Needless egocentric ramblings follow. Do skip them.

I spent the last year and a half in a depression; while I’d doubt to call it particularly deep, it impaired me socially as well as creatively. For with it came a crushing conviction nothing I wrote or did could possibly be of any value to anyone, not even myself. Or perhaps vice versa, this conviction led to the depression. They were certainly tangled into eachother, though distinctly seperate –  the bad confidence persists beyond the death of the depression, though weaker. Naturally, being human, I was simultaneously convinced I was certainly capable at writing and philosophizing, so those mutually incompatible thoughts clashed incessantly. As a result, I could barely do anything, being an insufferable perfectionist.

How can you doubt the quality of what you do if you think that quality as-is consists of mere whim and subjective enjoyment? Well, for a while, it was mostly that I figured that I was incapable of doing anything intelligent, something I ascribed far heavier objectivity to. But, ultimately, after a strong dose Wittgenstein, I began figuring that “good” and “bad” are used very differently from how enjoyable is Even I myself did so. There must be a definite divide inbetween them, I thought. Not an ontological one, but definitely an experential one. But what on Earth could that be? I pondered this, covered in more falafels than healthy, because I had nothing better to do than to ponder a philosophical area I at the time found profoundly useless while eating massive amounts of falafel. Chewing on them did little to help my pondering.
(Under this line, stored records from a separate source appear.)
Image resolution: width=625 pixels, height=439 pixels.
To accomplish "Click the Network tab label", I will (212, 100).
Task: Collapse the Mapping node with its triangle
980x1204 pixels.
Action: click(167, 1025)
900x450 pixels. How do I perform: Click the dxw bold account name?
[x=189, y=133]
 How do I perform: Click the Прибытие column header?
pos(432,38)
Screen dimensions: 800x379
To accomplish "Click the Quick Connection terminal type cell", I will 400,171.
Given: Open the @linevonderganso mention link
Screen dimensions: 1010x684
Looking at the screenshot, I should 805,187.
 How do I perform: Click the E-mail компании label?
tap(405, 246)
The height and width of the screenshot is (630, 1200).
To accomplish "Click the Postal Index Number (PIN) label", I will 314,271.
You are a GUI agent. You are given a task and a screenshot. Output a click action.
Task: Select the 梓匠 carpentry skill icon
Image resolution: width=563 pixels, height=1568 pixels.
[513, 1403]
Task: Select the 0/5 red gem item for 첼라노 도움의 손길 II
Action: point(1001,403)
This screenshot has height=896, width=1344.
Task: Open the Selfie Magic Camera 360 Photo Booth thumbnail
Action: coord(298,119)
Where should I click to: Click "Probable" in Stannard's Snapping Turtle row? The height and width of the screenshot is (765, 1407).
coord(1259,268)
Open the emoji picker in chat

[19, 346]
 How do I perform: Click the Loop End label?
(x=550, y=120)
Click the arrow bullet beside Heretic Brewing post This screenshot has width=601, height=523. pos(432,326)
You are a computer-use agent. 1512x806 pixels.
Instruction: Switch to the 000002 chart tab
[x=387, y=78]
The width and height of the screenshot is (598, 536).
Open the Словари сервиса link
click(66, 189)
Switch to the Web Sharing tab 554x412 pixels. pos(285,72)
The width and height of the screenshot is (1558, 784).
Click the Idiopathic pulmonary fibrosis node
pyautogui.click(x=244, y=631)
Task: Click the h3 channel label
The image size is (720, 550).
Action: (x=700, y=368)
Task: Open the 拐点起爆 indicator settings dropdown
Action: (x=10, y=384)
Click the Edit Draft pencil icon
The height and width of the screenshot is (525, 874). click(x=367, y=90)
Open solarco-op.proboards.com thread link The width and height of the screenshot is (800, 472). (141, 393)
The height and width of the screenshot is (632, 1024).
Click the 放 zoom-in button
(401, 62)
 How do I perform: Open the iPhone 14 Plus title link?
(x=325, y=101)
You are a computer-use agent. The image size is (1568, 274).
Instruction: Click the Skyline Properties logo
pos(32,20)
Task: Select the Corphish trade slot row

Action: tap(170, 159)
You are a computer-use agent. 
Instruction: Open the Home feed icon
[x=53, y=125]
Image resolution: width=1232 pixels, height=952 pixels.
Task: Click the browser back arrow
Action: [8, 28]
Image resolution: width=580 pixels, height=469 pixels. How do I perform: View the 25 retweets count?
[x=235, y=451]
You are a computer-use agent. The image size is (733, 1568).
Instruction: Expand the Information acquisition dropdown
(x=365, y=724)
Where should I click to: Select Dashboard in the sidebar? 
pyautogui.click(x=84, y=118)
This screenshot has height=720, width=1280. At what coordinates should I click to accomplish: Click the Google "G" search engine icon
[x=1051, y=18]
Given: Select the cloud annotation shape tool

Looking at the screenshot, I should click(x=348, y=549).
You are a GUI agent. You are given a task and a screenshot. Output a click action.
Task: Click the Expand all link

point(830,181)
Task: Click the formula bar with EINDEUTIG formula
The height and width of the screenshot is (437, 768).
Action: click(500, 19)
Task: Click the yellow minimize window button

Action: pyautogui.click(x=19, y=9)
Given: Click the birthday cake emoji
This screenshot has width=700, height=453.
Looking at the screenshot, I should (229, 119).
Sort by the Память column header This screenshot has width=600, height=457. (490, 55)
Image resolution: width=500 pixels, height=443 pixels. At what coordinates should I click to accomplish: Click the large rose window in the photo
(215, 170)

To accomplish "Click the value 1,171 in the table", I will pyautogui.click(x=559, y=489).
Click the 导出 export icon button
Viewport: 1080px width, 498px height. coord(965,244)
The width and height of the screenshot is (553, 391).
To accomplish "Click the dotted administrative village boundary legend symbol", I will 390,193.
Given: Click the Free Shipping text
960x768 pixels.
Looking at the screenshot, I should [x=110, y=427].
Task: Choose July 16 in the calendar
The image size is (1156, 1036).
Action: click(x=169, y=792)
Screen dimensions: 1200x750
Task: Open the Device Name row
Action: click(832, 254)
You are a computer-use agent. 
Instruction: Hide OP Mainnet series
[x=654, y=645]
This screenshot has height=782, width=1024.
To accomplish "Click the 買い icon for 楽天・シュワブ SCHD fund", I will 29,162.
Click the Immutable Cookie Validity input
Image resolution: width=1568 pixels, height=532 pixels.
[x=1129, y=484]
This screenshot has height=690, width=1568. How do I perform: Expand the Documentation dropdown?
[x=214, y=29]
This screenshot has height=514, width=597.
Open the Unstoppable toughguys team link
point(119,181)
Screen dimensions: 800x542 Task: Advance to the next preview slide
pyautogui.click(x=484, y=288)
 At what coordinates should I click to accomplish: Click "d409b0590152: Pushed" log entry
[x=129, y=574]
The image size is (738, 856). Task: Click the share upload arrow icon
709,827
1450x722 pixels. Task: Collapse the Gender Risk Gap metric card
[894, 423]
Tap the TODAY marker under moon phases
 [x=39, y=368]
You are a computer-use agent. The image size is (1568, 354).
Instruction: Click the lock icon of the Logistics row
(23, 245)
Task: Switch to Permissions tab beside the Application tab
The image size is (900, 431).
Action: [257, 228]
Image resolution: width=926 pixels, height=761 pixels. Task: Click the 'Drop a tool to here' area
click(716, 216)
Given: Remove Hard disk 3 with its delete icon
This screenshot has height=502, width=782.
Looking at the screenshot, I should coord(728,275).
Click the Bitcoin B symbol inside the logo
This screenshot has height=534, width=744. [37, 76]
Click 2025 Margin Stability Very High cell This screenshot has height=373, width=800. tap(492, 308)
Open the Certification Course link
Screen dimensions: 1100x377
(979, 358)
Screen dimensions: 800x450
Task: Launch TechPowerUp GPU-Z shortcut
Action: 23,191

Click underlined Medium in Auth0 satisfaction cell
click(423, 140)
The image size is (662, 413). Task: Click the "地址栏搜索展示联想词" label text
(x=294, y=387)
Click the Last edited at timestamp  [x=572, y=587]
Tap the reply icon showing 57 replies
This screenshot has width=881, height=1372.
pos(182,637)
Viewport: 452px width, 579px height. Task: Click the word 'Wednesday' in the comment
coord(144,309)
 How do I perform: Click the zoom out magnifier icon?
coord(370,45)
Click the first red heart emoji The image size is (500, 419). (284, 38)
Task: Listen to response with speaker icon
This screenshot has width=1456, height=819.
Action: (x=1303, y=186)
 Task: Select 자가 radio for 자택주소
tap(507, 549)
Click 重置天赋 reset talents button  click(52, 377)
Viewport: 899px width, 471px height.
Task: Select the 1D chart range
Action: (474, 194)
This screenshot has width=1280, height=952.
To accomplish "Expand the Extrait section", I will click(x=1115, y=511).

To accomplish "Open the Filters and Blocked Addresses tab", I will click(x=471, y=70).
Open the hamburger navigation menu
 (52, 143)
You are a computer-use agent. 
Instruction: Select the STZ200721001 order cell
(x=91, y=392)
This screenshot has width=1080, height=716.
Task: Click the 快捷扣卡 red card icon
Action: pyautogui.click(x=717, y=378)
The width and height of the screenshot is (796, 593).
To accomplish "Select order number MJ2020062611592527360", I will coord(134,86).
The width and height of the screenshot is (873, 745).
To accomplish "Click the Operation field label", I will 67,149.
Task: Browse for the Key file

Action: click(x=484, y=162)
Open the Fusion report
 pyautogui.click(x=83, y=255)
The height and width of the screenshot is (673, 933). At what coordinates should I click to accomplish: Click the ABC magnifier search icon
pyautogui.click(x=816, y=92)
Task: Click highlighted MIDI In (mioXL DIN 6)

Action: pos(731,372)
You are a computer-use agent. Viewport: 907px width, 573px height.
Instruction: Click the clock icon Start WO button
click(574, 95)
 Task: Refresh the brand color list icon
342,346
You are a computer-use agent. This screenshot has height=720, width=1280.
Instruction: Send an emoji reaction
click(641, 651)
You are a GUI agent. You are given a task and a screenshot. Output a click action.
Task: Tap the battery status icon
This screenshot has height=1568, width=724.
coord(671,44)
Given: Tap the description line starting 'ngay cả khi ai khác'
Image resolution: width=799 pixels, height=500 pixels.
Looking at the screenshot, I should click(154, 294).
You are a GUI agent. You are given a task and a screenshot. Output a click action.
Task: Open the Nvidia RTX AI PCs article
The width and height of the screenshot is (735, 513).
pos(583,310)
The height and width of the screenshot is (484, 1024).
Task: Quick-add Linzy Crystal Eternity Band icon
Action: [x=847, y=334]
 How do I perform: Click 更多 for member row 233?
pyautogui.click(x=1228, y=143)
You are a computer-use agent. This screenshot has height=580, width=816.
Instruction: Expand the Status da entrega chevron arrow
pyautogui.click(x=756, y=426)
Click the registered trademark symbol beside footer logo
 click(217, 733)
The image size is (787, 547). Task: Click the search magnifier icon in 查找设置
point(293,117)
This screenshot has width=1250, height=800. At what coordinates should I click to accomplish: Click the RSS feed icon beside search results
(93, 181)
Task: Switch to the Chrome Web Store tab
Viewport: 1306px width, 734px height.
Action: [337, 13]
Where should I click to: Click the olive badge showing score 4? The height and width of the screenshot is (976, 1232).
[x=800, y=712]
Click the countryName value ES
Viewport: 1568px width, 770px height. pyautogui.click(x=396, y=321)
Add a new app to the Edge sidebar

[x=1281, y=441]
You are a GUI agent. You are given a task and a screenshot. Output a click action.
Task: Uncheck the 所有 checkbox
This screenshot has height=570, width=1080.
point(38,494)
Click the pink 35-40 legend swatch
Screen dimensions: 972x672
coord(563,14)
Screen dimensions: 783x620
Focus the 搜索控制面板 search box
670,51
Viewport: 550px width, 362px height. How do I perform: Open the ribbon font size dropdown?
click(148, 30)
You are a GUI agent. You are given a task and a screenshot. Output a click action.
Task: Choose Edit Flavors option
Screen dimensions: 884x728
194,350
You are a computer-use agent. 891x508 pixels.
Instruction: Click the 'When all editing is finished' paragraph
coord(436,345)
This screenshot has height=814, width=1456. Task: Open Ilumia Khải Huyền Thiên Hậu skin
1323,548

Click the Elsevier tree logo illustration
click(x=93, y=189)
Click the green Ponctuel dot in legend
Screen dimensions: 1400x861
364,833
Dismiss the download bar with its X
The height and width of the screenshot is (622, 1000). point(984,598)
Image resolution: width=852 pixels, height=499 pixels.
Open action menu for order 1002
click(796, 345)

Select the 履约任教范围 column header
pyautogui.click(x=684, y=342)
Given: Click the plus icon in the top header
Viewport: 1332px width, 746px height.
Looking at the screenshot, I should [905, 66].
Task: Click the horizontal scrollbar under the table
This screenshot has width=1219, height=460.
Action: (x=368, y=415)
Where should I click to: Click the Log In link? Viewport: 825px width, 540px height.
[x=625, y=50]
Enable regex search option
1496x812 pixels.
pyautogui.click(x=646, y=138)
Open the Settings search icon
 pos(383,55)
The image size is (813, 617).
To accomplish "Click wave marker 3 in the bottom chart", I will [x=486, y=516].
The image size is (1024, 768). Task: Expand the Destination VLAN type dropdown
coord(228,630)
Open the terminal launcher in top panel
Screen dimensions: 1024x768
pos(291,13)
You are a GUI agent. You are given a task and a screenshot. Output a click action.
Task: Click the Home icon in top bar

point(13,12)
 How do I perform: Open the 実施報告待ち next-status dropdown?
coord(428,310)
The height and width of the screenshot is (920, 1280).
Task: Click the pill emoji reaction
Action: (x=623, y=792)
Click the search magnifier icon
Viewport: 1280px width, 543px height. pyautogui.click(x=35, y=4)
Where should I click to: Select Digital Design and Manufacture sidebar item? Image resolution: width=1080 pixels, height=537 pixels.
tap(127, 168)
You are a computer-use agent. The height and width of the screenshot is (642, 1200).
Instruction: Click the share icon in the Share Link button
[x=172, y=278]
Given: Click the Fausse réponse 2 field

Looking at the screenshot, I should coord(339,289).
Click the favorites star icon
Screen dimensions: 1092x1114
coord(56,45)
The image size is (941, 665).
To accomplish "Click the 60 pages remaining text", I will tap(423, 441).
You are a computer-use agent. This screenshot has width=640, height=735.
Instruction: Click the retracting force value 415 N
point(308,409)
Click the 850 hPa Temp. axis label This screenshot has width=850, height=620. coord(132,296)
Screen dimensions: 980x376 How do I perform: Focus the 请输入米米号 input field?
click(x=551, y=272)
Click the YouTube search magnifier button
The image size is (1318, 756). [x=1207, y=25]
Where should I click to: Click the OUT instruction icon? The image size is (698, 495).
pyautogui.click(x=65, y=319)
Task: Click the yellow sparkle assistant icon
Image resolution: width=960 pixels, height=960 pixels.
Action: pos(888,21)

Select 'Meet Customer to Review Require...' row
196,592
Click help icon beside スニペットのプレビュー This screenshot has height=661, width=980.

What is good, I concluded, would be what seemed to require a lot of talent, skill and energy. I felt sheepish for taking that long time to reach such an obvious conclusion – “good things are what people who are good at doing those things do”, to put it borderline tautologically. What saves it from being tautology is, of course, that  Still I find it rather stupid to at all require to spell it out for myself. It did little to assuage my despair or even get me writing/drawing/playing anything. Thus did propositions 2 and 3 fall to simple thinking, though they persisted in modified form – naturally, we are not all equally good at judging what takes talent or not, since we do not all know equally what is hard to do or not due to differing experience. A level 50 dragon is pretty much as hard for a level 1 warrior as a level 100 jellyfish is, a level 50 warrior has better perspective at the whole business. It made sense then that I was generally very concerned about story and directing, while more or less ignorant on music and art, when judging quality – that was simply what I had even the slightest clue what to judge on.

So as I progressed in this “how the hell can I judge on whether or not I or anyone else is capable of anything” I reached the rather obvious point of differing aesthetical goals. We all want different things with our art; some of us make very detailed programs for it. One might well consider that while both Mies van der Rohe and Josep Maria Jujol were at least level 75 architects with a lot of grinding behind them, they likely would find each other’s buildings outright horrible. Or more relevant to the purpose of this site to be nerdy1, some hardcore Gamist roleplaying game constructors would likely find hardcore Narrativist constructors – forgive me all that forgespeak – merely churning out crap and vice versa, despite both being, let’s suppose at least, talented and generally very good at doing what they do. Aesthetic programmes, what of them? Should I find them mere chauvinism?

I did not think I could. I do not think I can. Not wholly, in any case. Nay, for one question arose here, when proposition number 4 reared it’s head - what use is aesthetic judgments anyway? Are they merely to give respect where respect is due? Well, partly, sure, but the whole business seems so removed from the artists, so close to the fans and non-fans of the artists. I can argue for hours about how great Legend of the Galactic Heroes actually is, regardless that I have not even the slightest belief that anyone involved in creating it will ever catch on to what I am doing in their honour. Obviously aesthetics has a deep personal value, somehow.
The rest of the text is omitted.